* **What the task asks**
Give each line of the records below as one string in a JSON list, leaving out blank lines and the pictures.
## Begin
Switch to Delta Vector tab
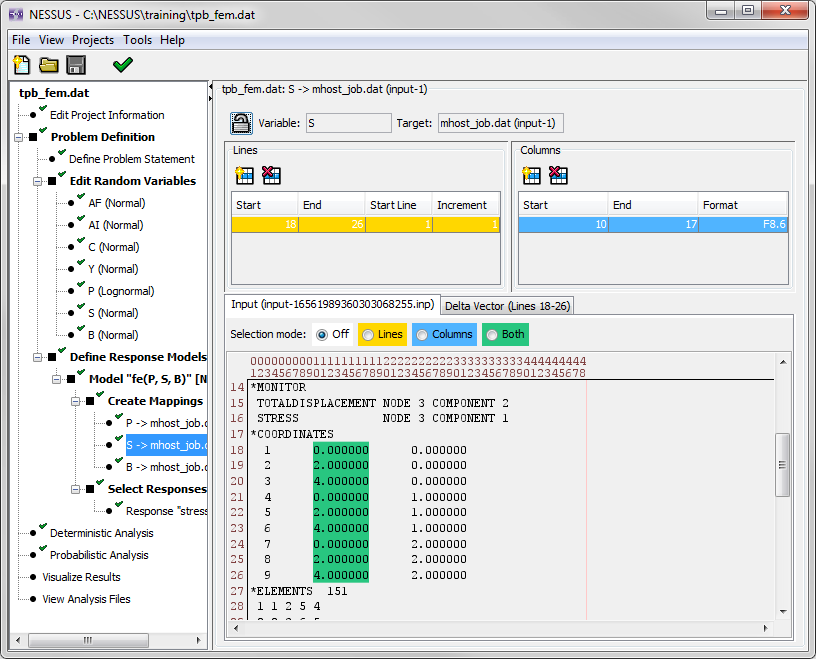The width and height of the screenshot is (816, 659). tap(508, 305)
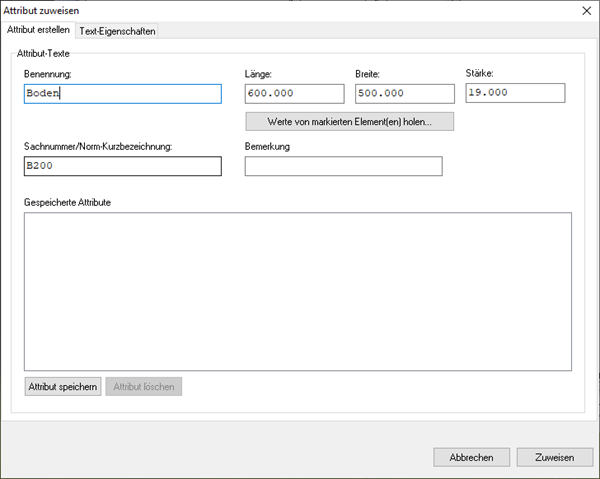Click the Sachnummer field containing B200
The height and width of the screenshot is (479, 600).
[122, 166]
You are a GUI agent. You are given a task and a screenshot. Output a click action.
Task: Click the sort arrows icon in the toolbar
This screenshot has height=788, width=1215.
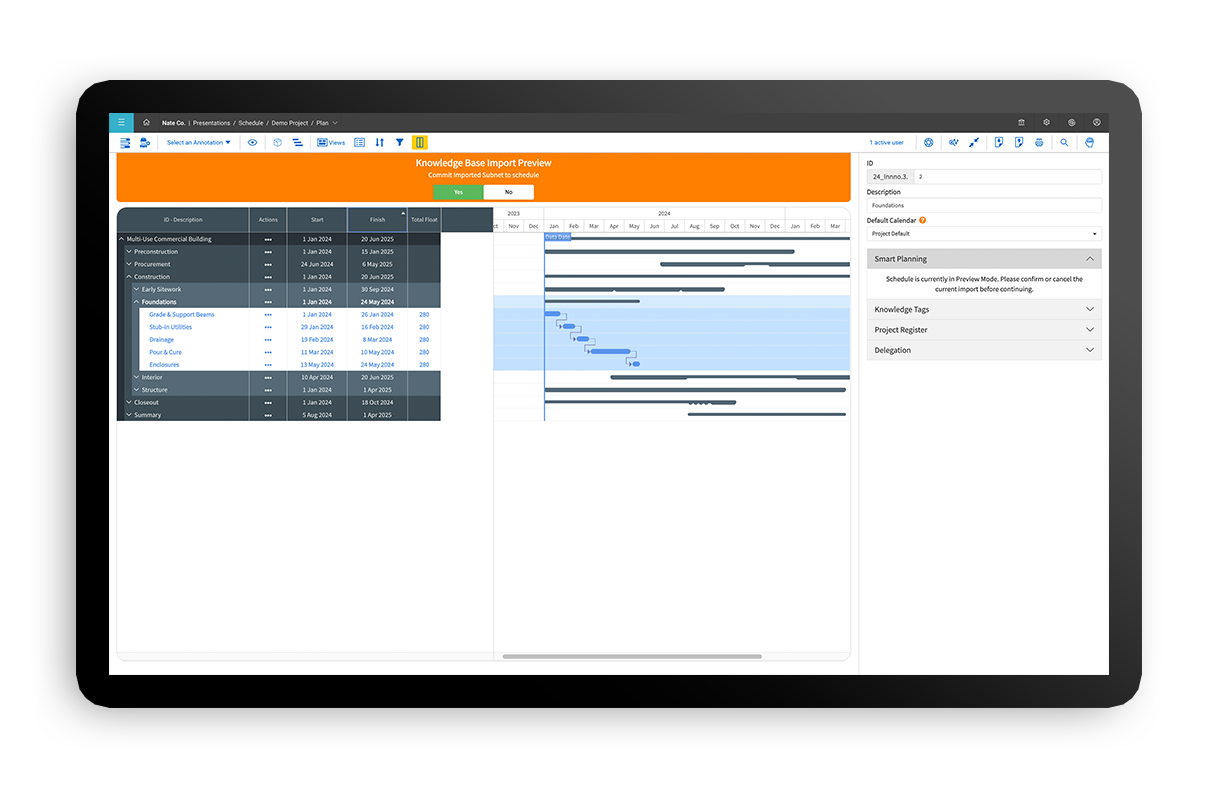tap(380, 143)
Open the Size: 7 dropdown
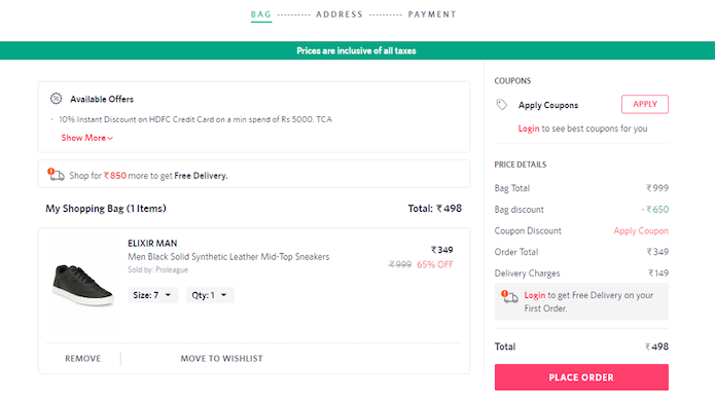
## End
* **Completed exercise**
[
  "Switch to Delta Vector tab",
  "The width and height of the screenshot is (816, 659). tap(508, 305)",
  "Click the Sachnummer field containing B200",
  "The height and width of the screenshot is (479, 600).",
  "[122, 166]",
  "You are a GUI agent. You are given a task and a screenshot. Output a click action.",
  "Task: Click the sort arrows icon in the toolbar",
  "This screenshot has height=788, width=1215.",
  "tap(380, 143)",
  "Open the Size: 7 dropdown"
]